The nation’s oil exports have suffered a setback as an oil pipeline explosion forced the Nigeria Agip Oil Company, a subsidiary of Eni, to close a pipeline feeding the Brass oil export terminal.
Reuters reported on Thursday that the explosion on Monday was caused by vandalism, quoting the Head of the Nigerian Security and Civil Defence Corps in Bayelsa State, Christina Abiakam-Omanu.
“The leakage aftermath of the explosion has been contained,” she was quoted as saying, adding that a suspect had been arrested.
An Eni spokeswoman was quoted as saying on Thursday that the pipeline was in a minor field and flow on the line had been halted for repair work.
She, however, said the incident had a “minimal” impact on production, with the Brass export line still running.
The line transports crude to the Brass oil export terminal, which industry analyst, FGE, said was expected to export around 90,000 barrels per day in February.
There are nine flow stations along a 460-km (290-mile) pipeline that feed the Brass terminal, according to information published by Eni.
In a related development, Wood Mackenzie has said the cost increases and uncertainty in Nigeria’s crucial energy sector could lead to a 35 per cent decline in oil output over 10 years as companies delay investments in key oilfields.
Reuters reported that the company, in findings shared exclusively with it, warned that three deep offshore fields, which would generate more than $2bn a year for the government at peak production, would likely be delayed as companies put their money in regions with better and clearer terms.
“Nigeria is going to enter quite a steep decline in production.
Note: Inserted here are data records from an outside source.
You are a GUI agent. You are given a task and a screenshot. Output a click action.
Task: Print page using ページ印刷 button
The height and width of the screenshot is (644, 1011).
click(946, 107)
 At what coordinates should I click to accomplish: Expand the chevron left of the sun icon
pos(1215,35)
In order to keep its revenue up, it needs to develop additional fields,” said Lennert Koch, principal analyst of sub-Saharan Africa upstream with Wood Mackenzie.
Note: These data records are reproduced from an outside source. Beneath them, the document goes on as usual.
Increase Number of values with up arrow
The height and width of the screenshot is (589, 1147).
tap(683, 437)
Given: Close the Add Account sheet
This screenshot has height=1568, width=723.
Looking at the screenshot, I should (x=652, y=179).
Without the three fields, Koch said Nigerian production would drop by 35 per cent within a decade.
Wood Mackenzie projected that the deepwater projects, namely Bonga Southwest Aparo, operated by Shell, and Preowei, operated by Total, would be delayed by two years to 2027 and 2025 respectively, and ExxonMobil’s Owowo by four years to 2029.
According to Reuters, Total said Preowei was under study with a final investment decision scheduled for 2020 or a year later, while Shell’s Nigerian unit said they were in discussion with government and venture partners on “options to ensure the attractiveness of Nigerian deep offshore investments.”